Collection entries

----

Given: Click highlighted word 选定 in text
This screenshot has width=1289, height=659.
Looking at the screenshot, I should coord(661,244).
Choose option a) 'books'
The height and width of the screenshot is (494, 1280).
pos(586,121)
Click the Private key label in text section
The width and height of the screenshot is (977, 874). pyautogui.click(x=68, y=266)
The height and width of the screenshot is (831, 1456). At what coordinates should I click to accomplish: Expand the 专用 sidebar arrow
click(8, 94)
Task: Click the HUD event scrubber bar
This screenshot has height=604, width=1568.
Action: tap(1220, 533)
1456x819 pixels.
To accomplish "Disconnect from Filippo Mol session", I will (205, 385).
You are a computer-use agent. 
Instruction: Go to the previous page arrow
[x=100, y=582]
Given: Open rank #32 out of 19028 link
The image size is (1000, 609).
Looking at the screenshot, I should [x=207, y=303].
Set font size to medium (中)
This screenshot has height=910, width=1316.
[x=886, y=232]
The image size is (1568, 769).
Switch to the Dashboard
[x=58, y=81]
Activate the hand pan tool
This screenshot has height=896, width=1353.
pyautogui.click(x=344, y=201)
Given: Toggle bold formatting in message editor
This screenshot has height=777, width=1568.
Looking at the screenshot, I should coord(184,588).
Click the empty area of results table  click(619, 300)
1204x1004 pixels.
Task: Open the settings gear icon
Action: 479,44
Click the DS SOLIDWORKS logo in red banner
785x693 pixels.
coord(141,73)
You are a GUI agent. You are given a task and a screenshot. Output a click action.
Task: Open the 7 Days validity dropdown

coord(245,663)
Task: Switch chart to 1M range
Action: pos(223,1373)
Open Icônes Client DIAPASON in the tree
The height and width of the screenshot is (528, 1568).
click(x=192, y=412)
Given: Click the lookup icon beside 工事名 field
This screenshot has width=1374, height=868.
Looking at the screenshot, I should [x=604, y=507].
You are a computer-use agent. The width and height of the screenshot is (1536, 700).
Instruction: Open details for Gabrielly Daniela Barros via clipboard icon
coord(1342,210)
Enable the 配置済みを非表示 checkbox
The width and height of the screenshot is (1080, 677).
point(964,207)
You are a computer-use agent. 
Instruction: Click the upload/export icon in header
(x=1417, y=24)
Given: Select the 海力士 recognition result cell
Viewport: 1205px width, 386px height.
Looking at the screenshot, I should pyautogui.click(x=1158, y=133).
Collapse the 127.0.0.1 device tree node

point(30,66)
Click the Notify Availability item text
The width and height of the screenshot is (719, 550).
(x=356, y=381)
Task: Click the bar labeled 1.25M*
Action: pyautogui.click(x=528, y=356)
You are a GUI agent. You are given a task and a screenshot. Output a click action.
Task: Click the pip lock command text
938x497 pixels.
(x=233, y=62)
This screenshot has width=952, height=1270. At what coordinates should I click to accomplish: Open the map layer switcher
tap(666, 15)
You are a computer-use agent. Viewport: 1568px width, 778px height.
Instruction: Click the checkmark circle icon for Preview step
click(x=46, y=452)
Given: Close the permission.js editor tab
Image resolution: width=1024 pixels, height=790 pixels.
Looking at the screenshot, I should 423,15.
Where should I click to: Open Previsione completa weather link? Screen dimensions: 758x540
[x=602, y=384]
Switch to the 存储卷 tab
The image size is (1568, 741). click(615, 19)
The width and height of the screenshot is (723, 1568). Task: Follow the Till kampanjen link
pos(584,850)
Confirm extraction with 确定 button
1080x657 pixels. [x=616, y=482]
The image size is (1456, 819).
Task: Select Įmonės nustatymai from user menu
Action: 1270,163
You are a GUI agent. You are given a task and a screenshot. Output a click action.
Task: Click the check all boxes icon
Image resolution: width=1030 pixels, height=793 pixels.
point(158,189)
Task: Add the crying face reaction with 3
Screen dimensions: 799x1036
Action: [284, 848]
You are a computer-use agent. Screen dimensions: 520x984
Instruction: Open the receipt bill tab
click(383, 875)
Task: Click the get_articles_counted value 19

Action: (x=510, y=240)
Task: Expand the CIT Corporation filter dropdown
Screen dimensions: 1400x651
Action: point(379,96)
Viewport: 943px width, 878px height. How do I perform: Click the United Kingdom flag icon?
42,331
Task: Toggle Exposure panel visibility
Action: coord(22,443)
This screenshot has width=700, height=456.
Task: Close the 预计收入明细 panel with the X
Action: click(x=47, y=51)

----

**EXERCISE BRIEF**
Pull out all lines containing the word "computer" from the entries above.

**EXERCISE RESULT**
You are a computer-use agent. 
You are a computer-use agent. The width and height of the screenshot is (1536, 700).
You are a computer-use agent. 
You are a computer-use agent. Viewport: 1568px width, 778px height.
You are a computer-use agent. Screen dimensions: 520x984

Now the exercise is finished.